___ PROVIDED PASSAGE

India’s ‘locked up’ land is enough to build housing for all, experts say

Published on Jun 13, 2017 06:10 PM IST
The government has launched a long-delayed process to sell 2,000 acres of unused land belonging to PSUs.
The government reportedly says finding land is the biggest problem for affordable housing.(Sant Arora/HT File Photo)
The government reportedly says finding land is the biggest problem for affordable housing.(Sant Arora/HT File Photo)
Thomson Reuters Foundation, Mumbai | By

India should use excess land held by government agencies to meet its goal of providing housing for all by 2022, experts and activists said, as the country struggles with rising conflicts over land for industry, infrastructure and its citizens.

The government recently launched a long-delayed process to sell 2,000 acres (800 hectares) of unused land belonging to unprofitable state-owned enterprises -- known in India as public sector undertakings (PSUs).

______

# [ACTIONS TO TAKE]
- A) According to the article on India's "locked up" land, how much unused land belonging to state-owned enterprises has the government begun the process to sell?
- B) Write the next part of the article on India's "locked up" land, continuing from its final sentence.

___ INFORMATION SHOWN

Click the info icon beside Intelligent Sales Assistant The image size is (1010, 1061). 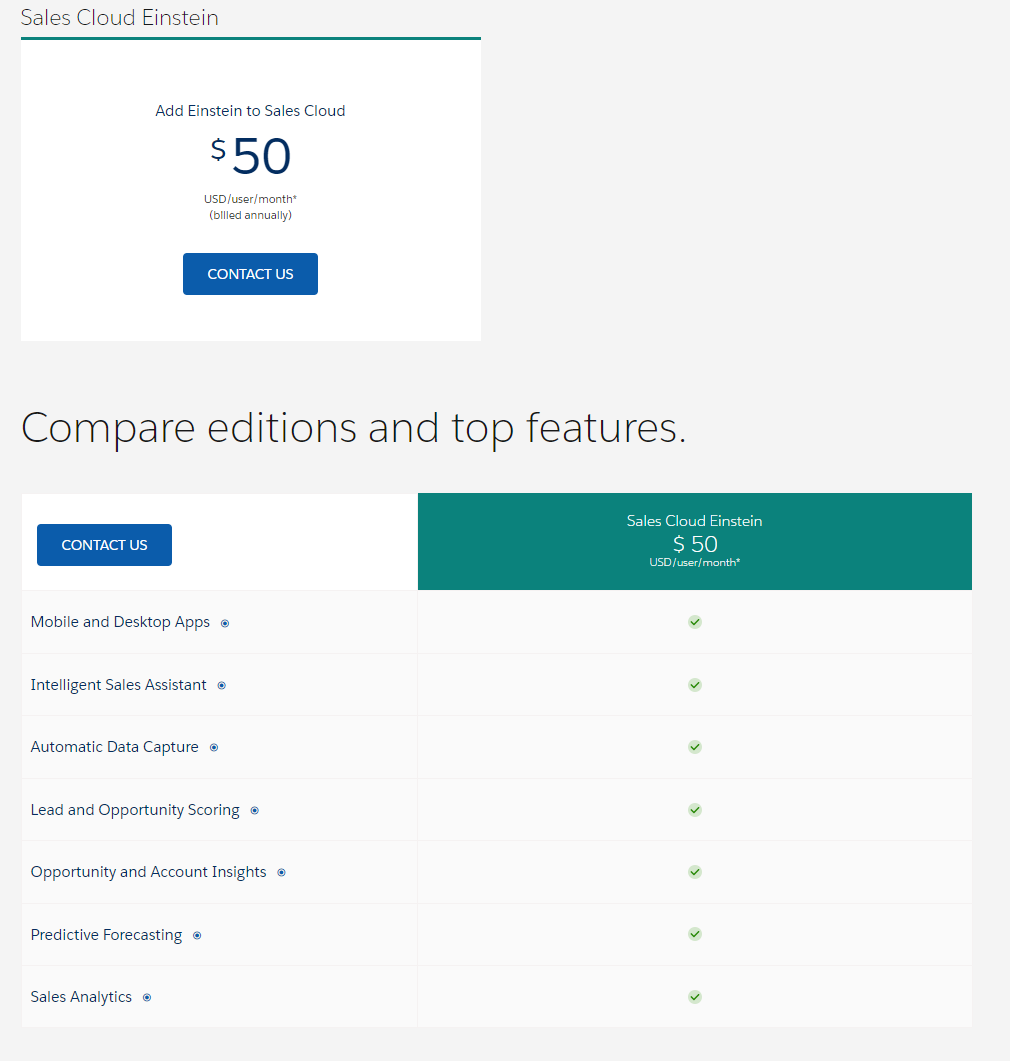pos(222,685)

______

# [TASK RESPONSES]
- A) 2,000 acres (800 hectares)

- B)
The railways, ports, aviation and defence ministries also hold vast tracts of surplus land.

A portion of this land held by the government must be given to states to build housing for poor and low-income groups to meet India’s goal of Housing for All by 2022, experts and activists said.

“The government says finding land is the biggest problem for affordable housing, but the government is sitting on so much land that is lying idle,” said Shivani Chaudhry, executive director at New Delhi-based advocacy group Housing and Land Rights Network.

“PSUs could easily work with the ministry of housing to see how best to address this issue, but they would rather monetise the land in other ways.”

India’s state-owned enterprises hold more than 1 million acres of surplus land, according to some estimates.

Government enterprises themselves are unsure how much land they have, said Samar Lahiry, a former adviser to the government’s planning commission.

“India has sufficient land for all uses, including housing, if we use our existing resources with prudence,” Lahiry said.

“We need to evaluate land use and take stock of land that is locked up with PSUs. Using idle land for vital civic infrastructure such as hospitals, roads and affordable housing is important, given the contentious nature of land acquisition.”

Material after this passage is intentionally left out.